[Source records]
###
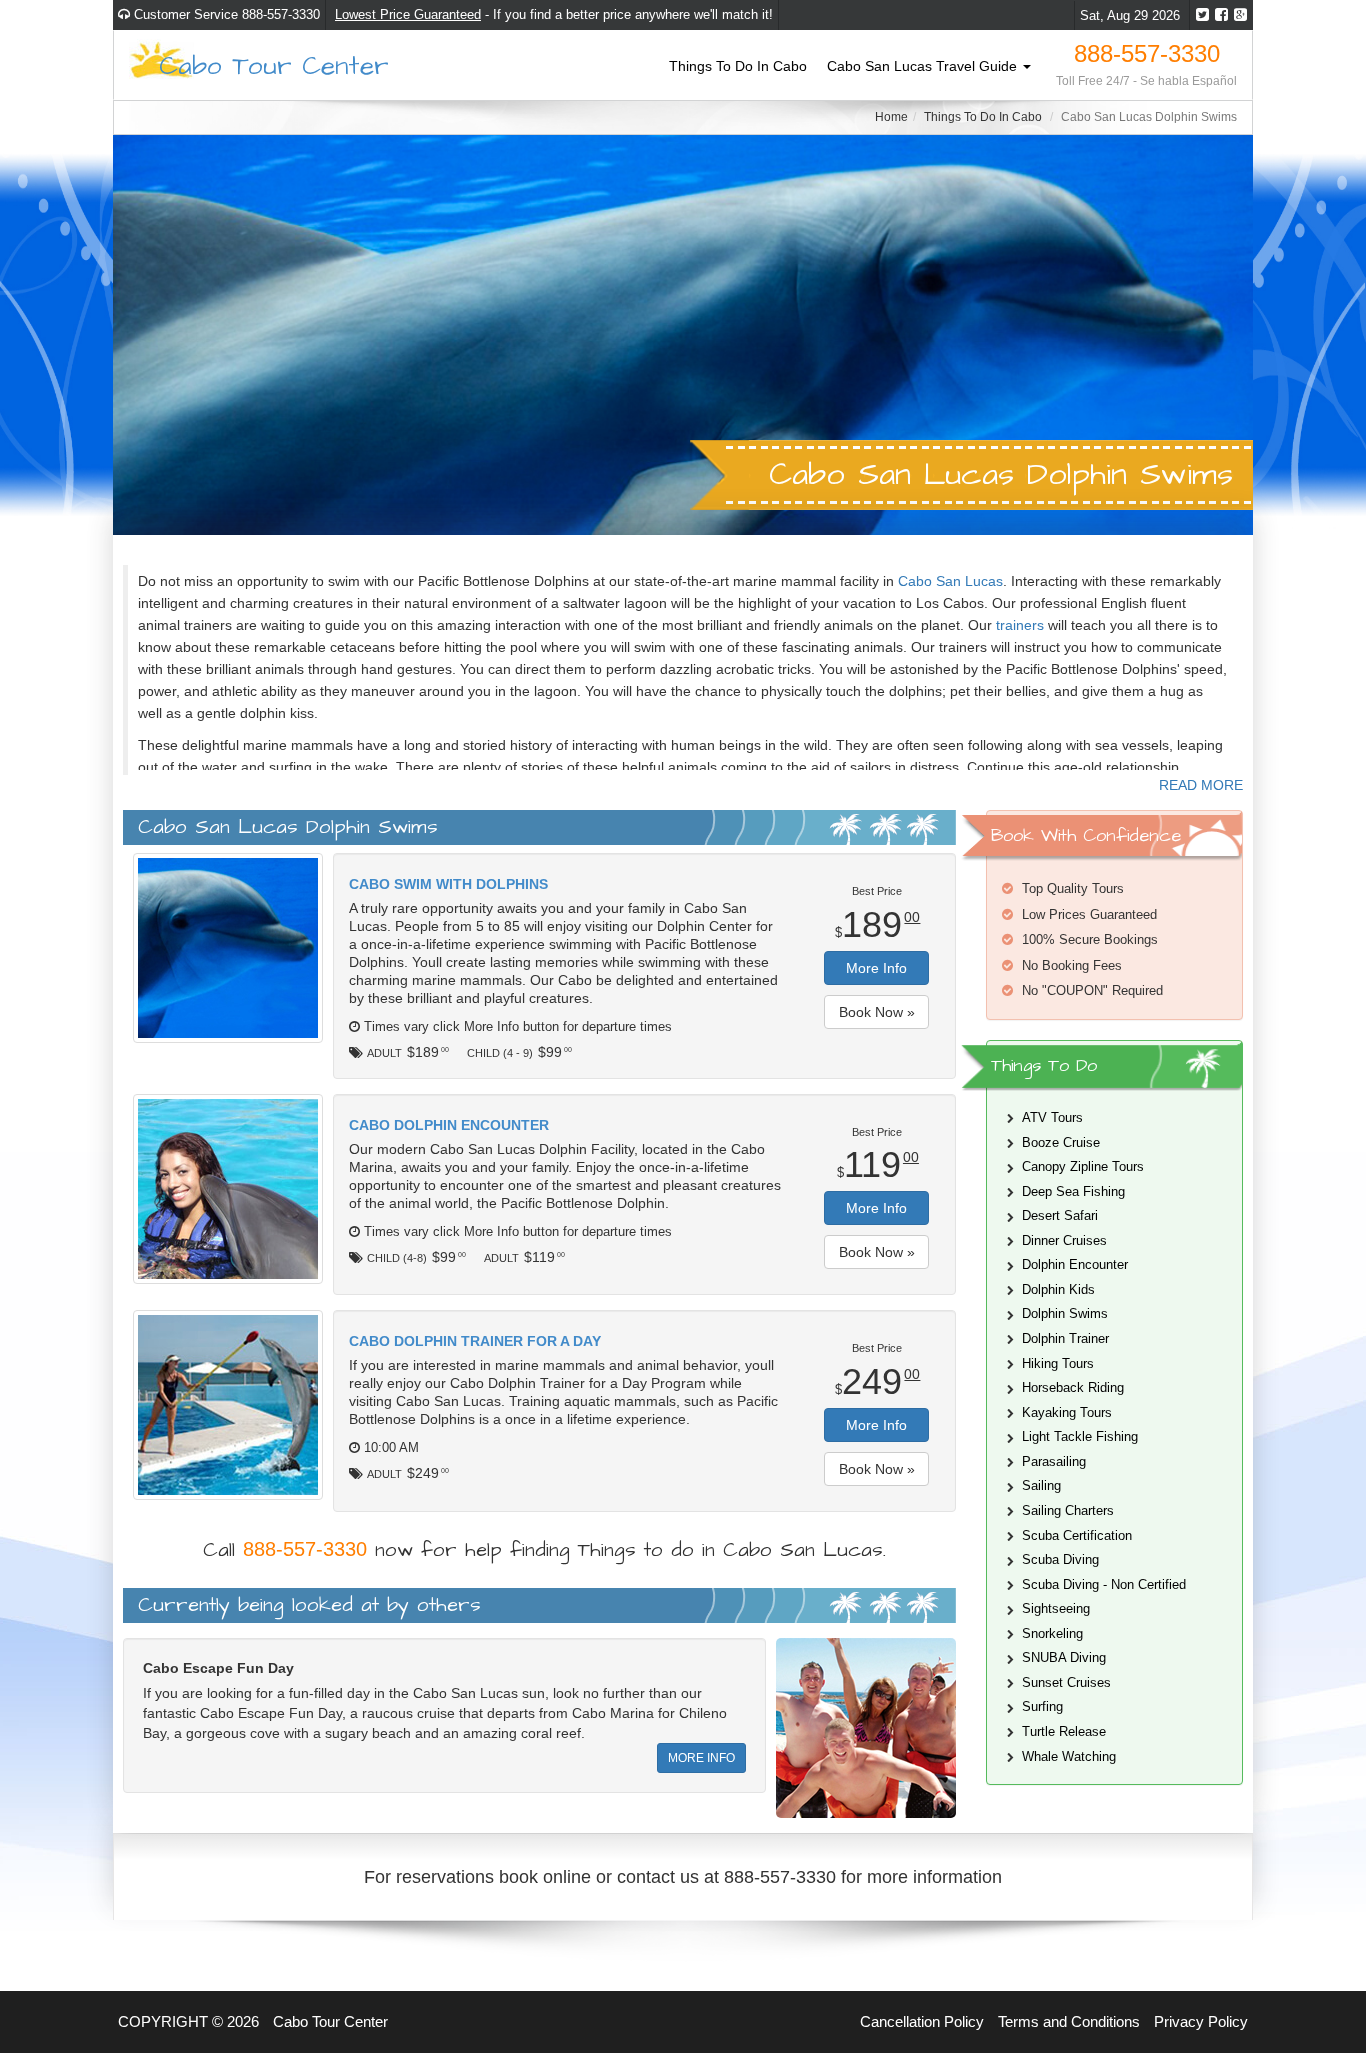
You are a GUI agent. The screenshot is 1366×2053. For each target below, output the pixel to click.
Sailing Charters (1068, 1510)
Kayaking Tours (1067, 1412)
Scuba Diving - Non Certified (1104, 1584)
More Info (876, 968)
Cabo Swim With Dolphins (448, 884)
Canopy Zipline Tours (1083, 1166)
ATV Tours (1052, 1117)
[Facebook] (1221, 15)
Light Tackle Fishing (1080, 1436)
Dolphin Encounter (1075, 1264)
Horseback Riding (1073, 1387)
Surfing (1042, 1706)
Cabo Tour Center (274, 64)
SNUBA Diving (1064, 1657)
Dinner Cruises (1064, 1240)
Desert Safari (1060, 1215)
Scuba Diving (1060, 1559)
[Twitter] (1202, 15)
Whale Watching (1069, 1756)
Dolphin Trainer (1065, 1338)
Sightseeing (1056, 1608)
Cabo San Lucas (950, 581)
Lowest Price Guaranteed (408, 14)
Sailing (1041, 1485)
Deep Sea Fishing (1073, 1191)
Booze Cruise (1061, 1142)
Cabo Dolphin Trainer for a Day (475, 1341)
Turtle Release (1064, 1731)
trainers (1020, 625)
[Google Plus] (1240, 15)
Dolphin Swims (1065, 1313)
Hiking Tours (1058, 1363)
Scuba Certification (1077, 1535)
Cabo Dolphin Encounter (449, 1125)
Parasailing (1054, 1461)
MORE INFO (701, 1758)
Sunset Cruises (1066, 1682)
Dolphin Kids (1058, 1289)
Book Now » (877, 1012)
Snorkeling (1052, 1633)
###
* Task instructions:
Reproduce exactly the entries above, limited to the lines from the one with "Scuba Diving - Non Certified (1104, 1584)" through the one with "Horseback Riding (1073, 1387)", both included.

* Result:
Scuba Diving - Non Certified (1104, 1584)
More Info (876, 968)
Cabo Swim With Dolphins (448, 884)
Canopy Zipline Tours (1083, 1166)
ATV Tours (1052, 1117)
[Facebook] (1221, 15)
Light Tackle Fishing (1080, 1436)
Dolphin Encounter (1075, 1264)
Horseback Riding (1073, 1387)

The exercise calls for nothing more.